Diamond Head - "Borrowed Time (reissue)" (CD)
"Borrowed Time (reissue)" track listing:
1. In The Heat Of The Night
2. To Heaven From Hell
3. Call Me
4. Lightning To The Nations
5. Borrowed Time
6. Don't You Ever Leave Me
7. Am I Evil?
8. Trick Or Treat
9. Dead Reckoning
10. Shoot Out The Lights
11. In The Heat Of The Night
12. Play It Loud (Live)
13. Sweet And Innocent (Live)
14. Interview with Sean Harris and Colin Kimberly (Tommy Vance show, 1982)
Reviewed by Diamond Oz on November 9, 2009
Borrowed Time was originally released in 1982 and was the first major release from Diamond Head, being issued through MCA Records. The record reached number 24 in the U.K. album charts and allowed the band to perform headlining shows in bigger venues, such as the Hammersmith Odeon. Listening to the album now, it sounds very dated, and might have a hard time impressing people who aren't fond of the sound and production values of the early 1980s.
The album features some songs which are almost commercial sounding in nature, and one can't help but wonder if songs such as "Call Me" had been better promoted when released as singles, whether the band would have achieved more mainstream success and recognition. Several songs on the album seem like they would have fit perfectly on the soundtrack of many big budget movies at the time, and probably would have made for successful radio hits if they had been shorter in length.
The songs, though not timeless by any means, are still well crafted and performed however, with impressive performances from each member. It's apparent when listening to songs such as "To Heaven From Hell," where the young American thrash bands such as Metallica got their ideas from.
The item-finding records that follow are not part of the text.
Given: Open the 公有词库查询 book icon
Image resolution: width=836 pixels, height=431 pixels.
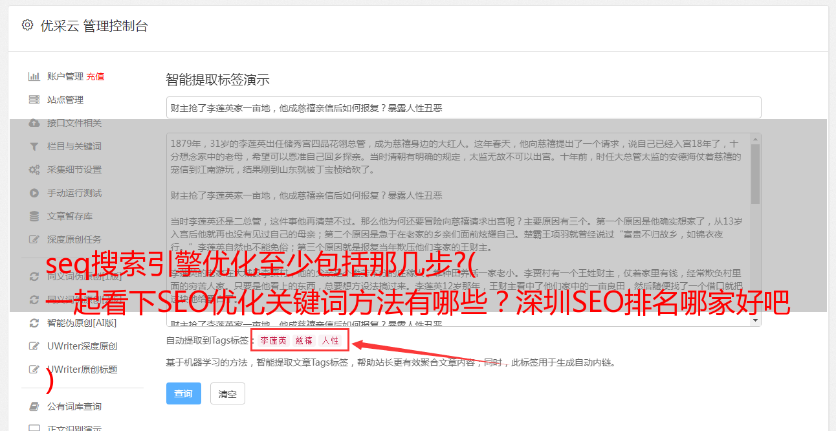Looking at the screenshot, I should tap(34, 406).
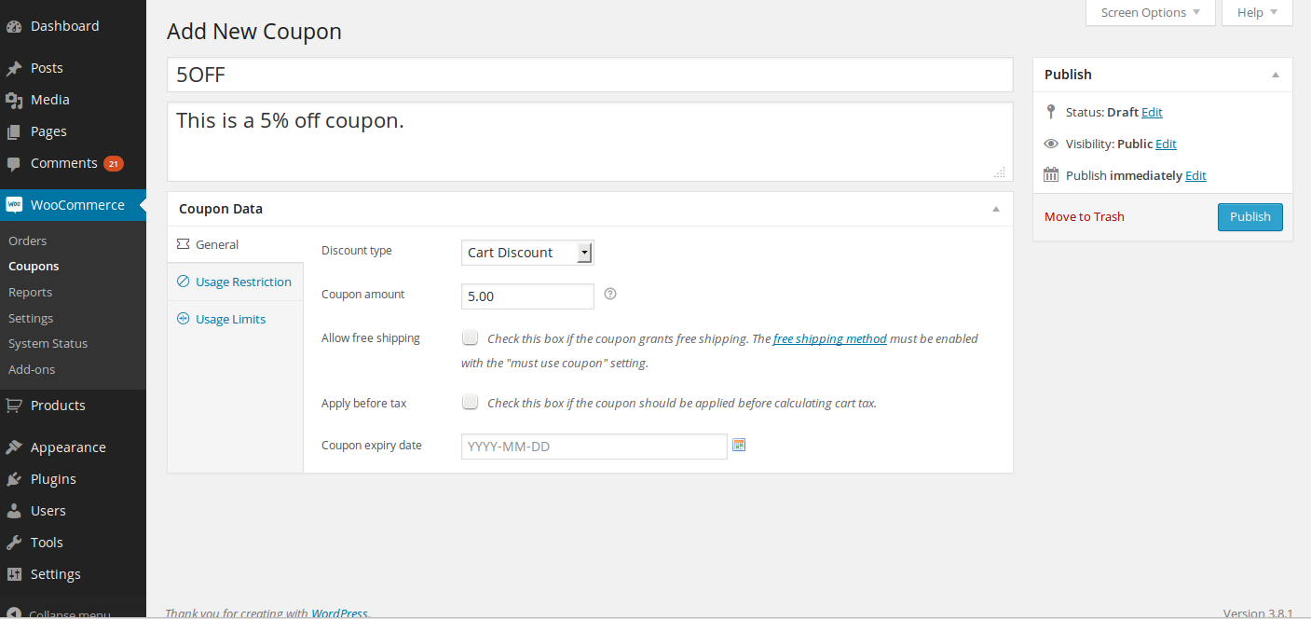The height and width of the screenshot is (619, 1311).
Task: Click the Appearance paintbrush icon
Action: tap(14, 447)
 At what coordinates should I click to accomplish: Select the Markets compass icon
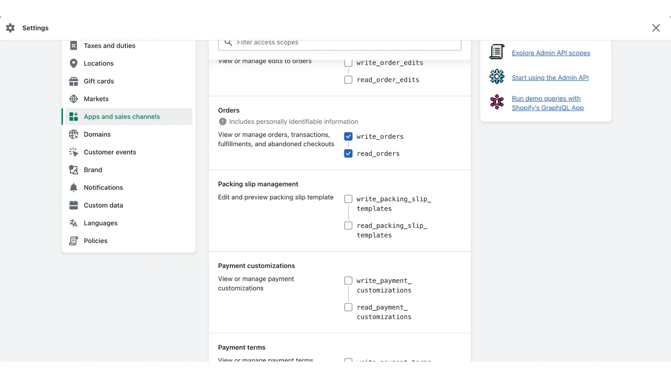click(x=73, y=99)
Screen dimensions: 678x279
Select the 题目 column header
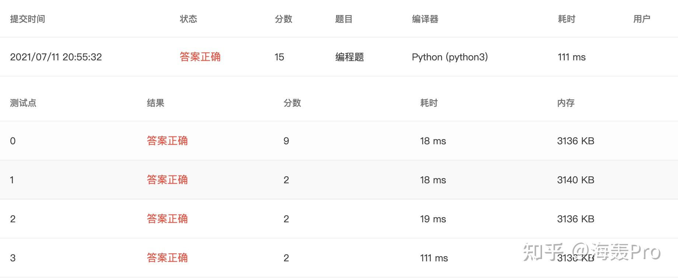343,19
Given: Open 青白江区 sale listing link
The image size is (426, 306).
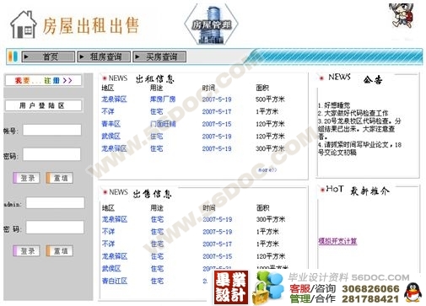Looking at the screenshot, I should [x=115, y=281].
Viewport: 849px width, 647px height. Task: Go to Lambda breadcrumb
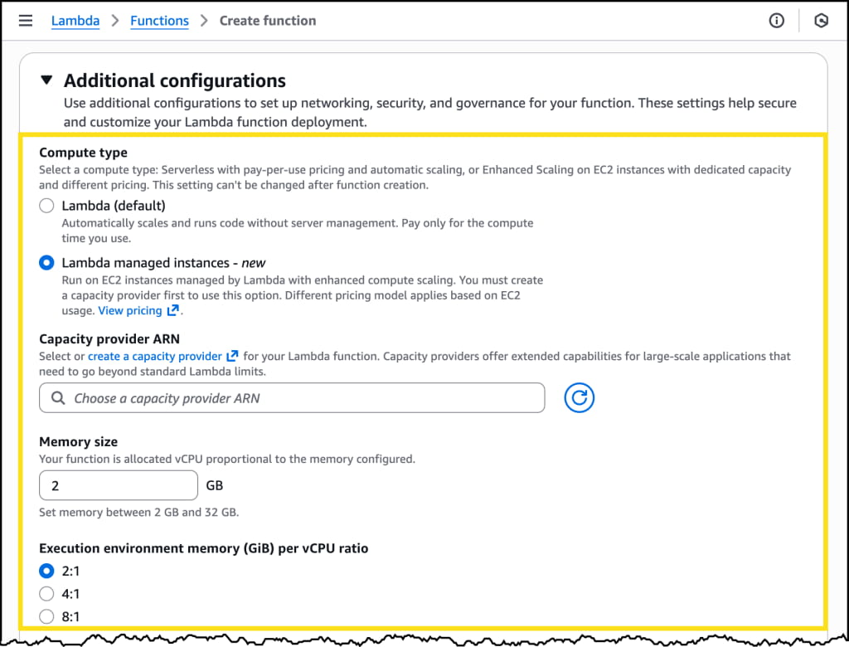pyautogui.click(x=75, y=21)
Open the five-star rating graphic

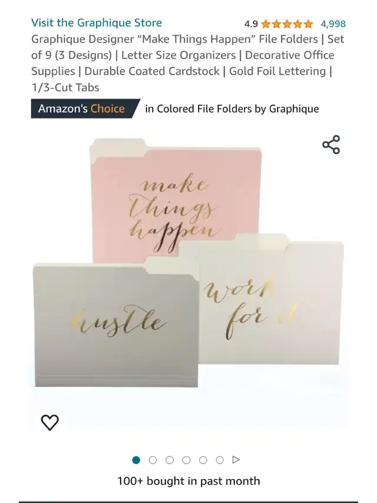(x=287, y=24)
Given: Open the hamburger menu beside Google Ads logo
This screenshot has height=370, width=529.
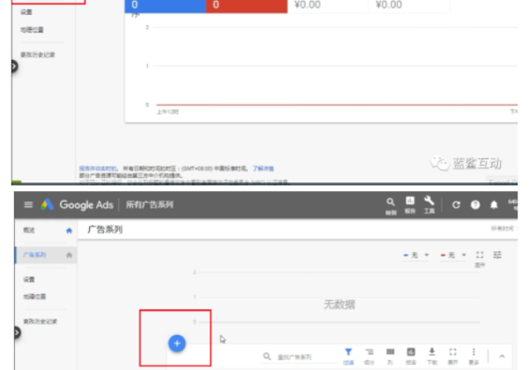Looking at the screenshot, I should (28, 204).
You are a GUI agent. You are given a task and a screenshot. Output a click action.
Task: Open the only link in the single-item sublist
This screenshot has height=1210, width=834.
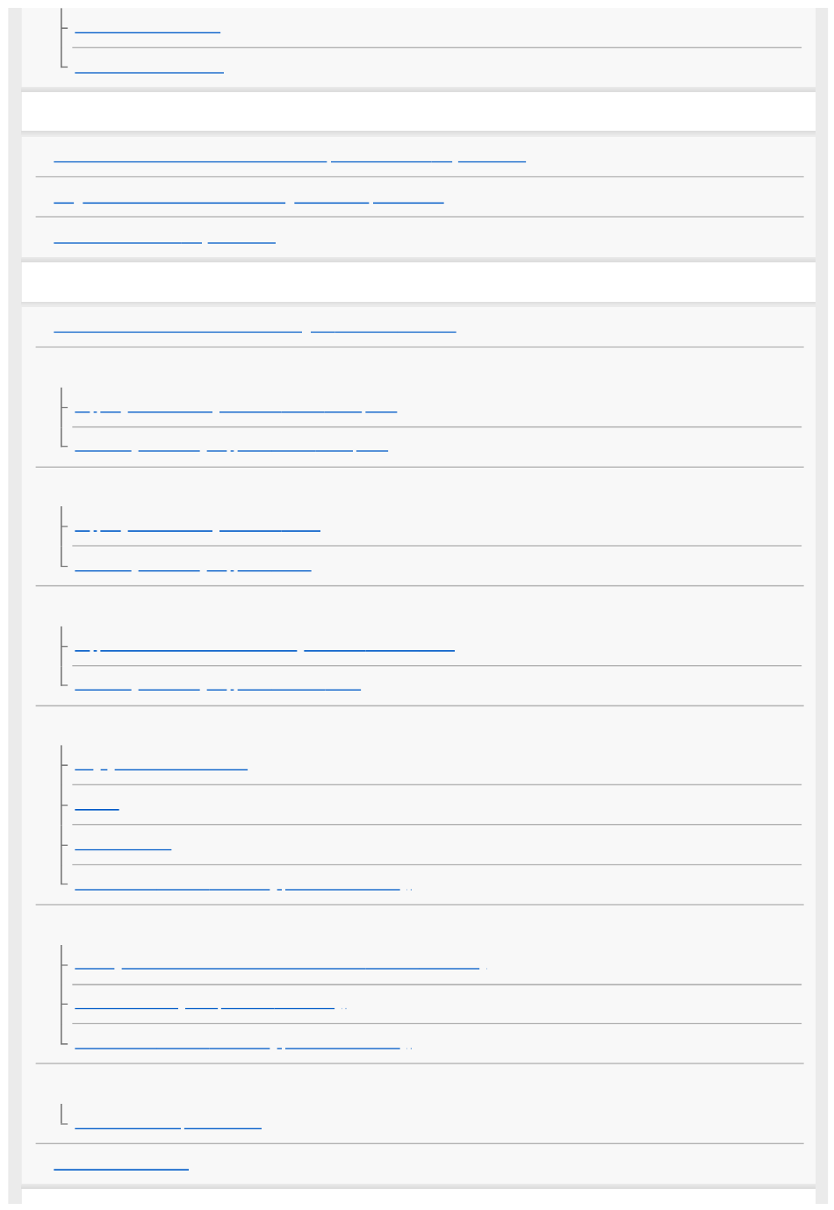point(168,1124)
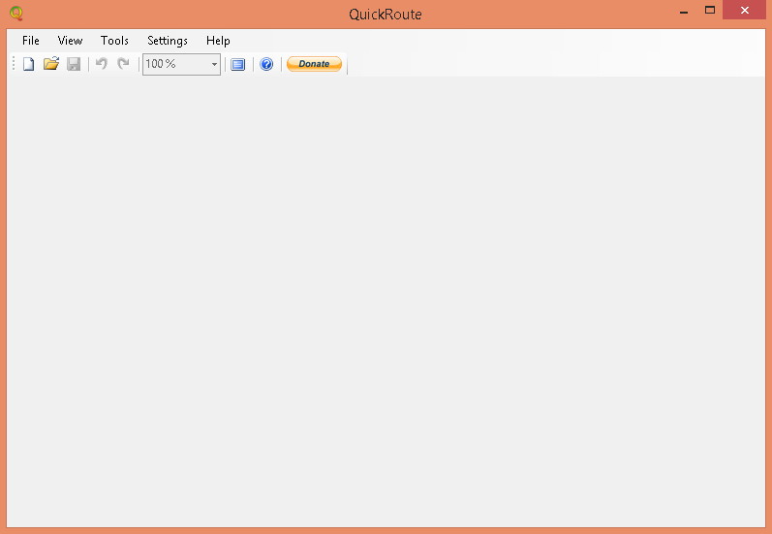Open the Tools menu

pyautogui.click(x=114, y=41)
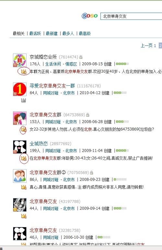Sort results by 最新建
Viewport: 162px width, 250px height.
[52, 33]
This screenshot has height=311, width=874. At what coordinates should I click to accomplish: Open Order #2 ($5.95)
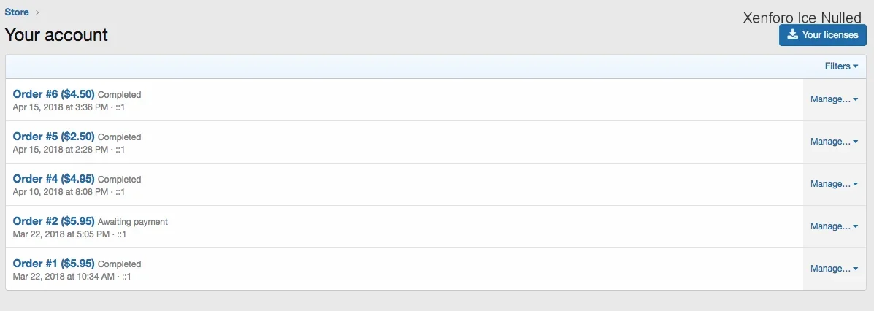pos(53,221)
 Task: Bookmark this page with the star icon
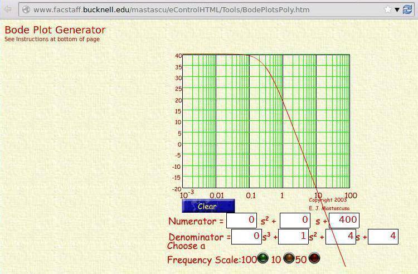pyautogui.click(x=388, y=9)
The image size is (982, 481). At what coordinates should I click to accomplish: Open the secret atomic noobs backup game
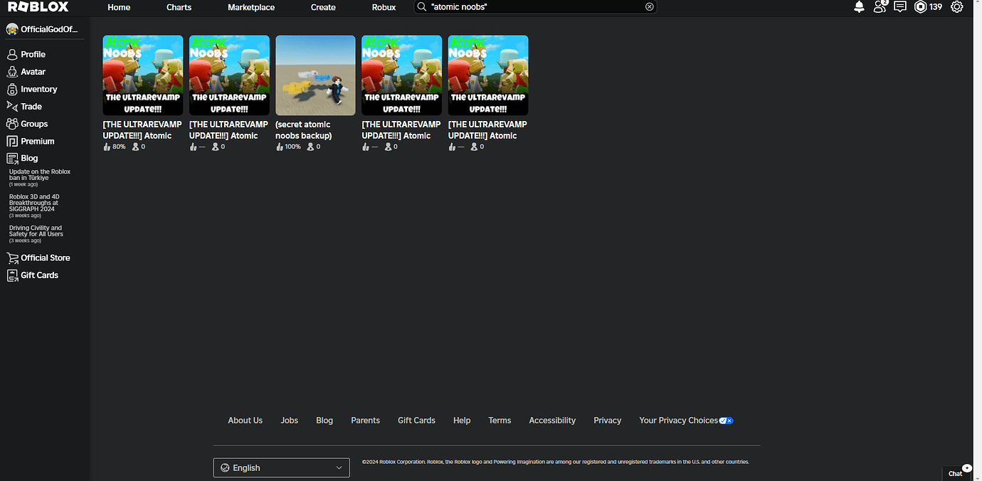point(315,75)
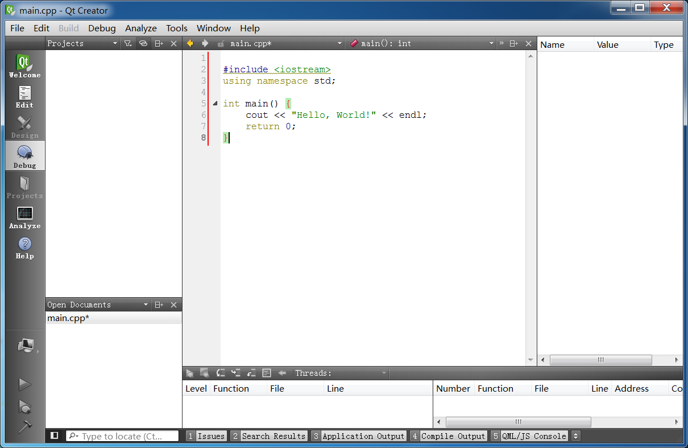The height and width of the screenshot is (448, 688).
Task: Click the kit selector computer icon
Action: [26, 346]
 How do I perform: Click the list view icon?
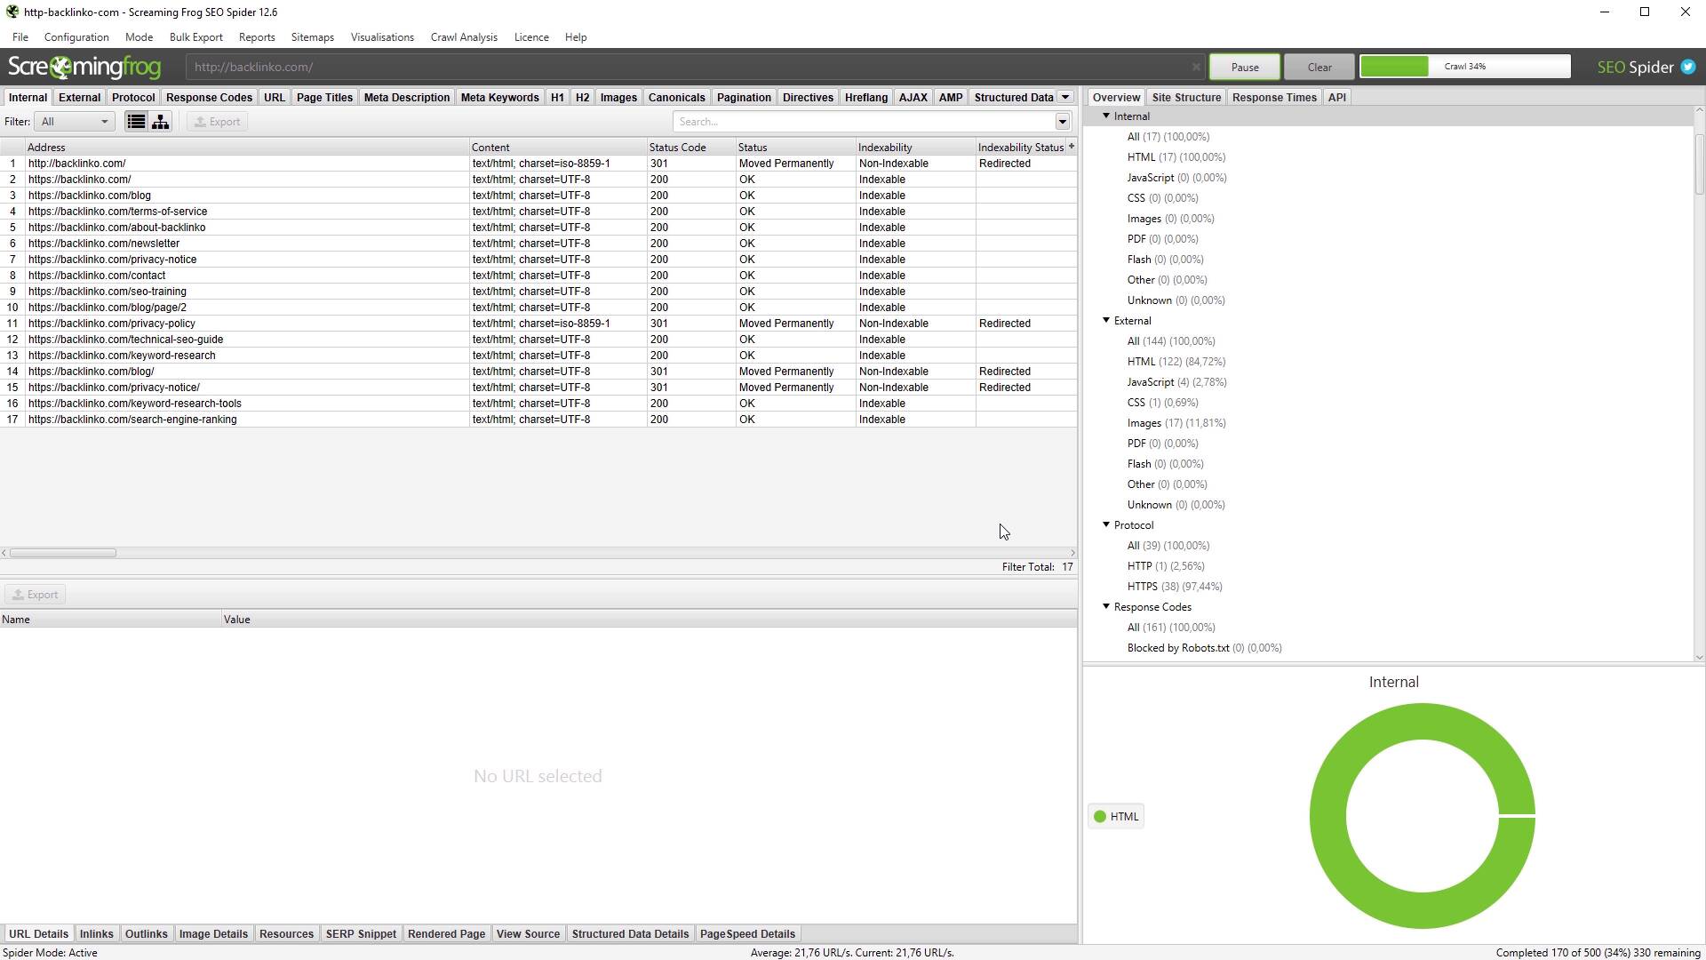coord(136,121)
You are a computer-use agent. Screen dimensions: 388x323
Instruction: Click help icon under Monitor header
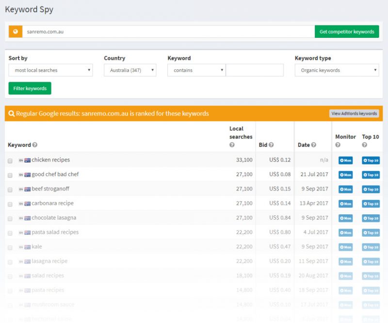click(338, 145)
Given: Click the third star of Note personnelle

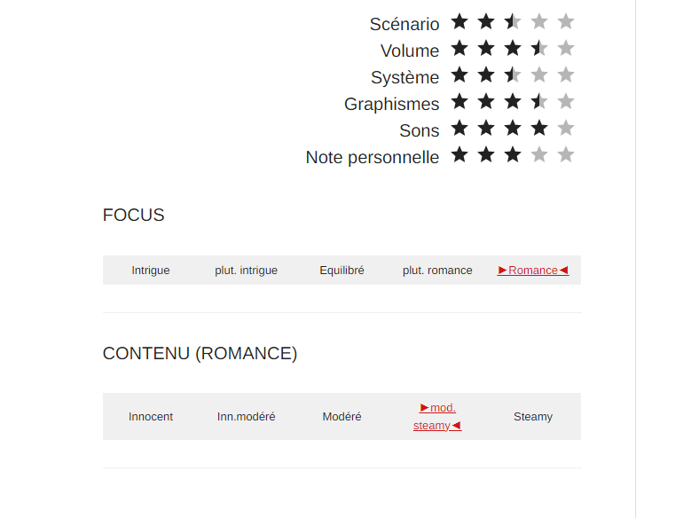Looking at the screenshot, I should pos(513,154).
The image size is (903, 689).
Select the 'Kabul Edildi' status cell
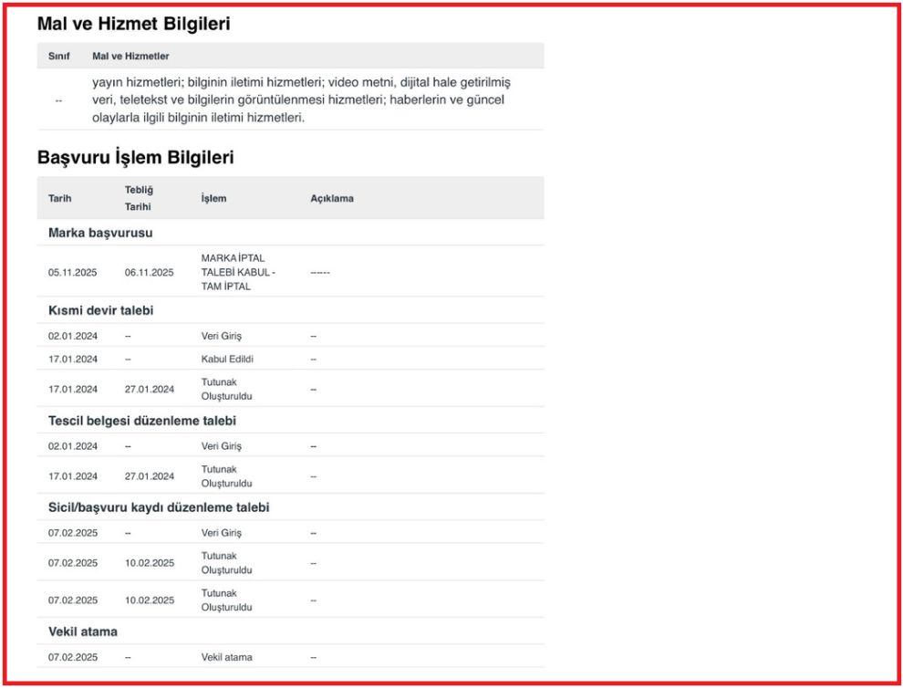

Two of the songs which stand out the most on the album were also featured on the band's previous release, "Lightning To The Nations," and therefore take some credit away from "Borrowed Time". It can also be debated that the songs continue for much longer than they should. A good example of this is contained in the song "Don't You Ever Leave Me," which at nearly eight minutes in length, doesn't seem to change much until the five minute mark, where it transforms into a full on blues song.
This version of the album comes with a lot of bonus material including b-sides and live recordings. The song "Trick Or Treat" is a fairly standard song when looking at the New Wave Of British Heavy Metal movement as a whole, but it's pretty good and well worth your time. "Dead Reckoning" is another song that's well worth a listen and really should have been included on the original pressing of the album rather than as a b-side to "Call Me," as it can definitely be argued that it's a superior song. "Shoot Out The Lights" is by far one of the best songs the band ever wrote, but the inclusion of the single edit of "In The Heat Of The Night" seems like a rather pointless addition.
The live tracks are surprisingly good too, with "Play It Loud" and "Sweet And Innocent" being great examples of why the New Wave Of British Heavy Metal was so influential and still listened to today. These are terrific slabs of early 1980s heavy metal. The final track on this release is an interview from 1982 where bass player Colin Kimberly and vocalist Sean Harris talk with legendary radio DJ Tommy Vance. Unfortunately, even as a big fan of Tommy Vance and rare interviews, it's not a very interesting listen at all. Vance is genuinely interested in the band and shows he had a good knowledge about them, but the response from the band members seems less than enthusiastic and dull. This is a nice addition but not a very good one.
Highs: The album contains some examples of what made the N.W.O.B.H.M. so good and is still a good listen.
Lows: Some of the songs go on for much longer than needed and the album hasn't aged well at all.
Bottom line: If you're a fan, enthusiast, or someone interested in the New Wave Of British Heavy Metal, it's well worth picking up if you don't already have it. If you're the type of person that prefers more modern sounding production and songs, it's not for you.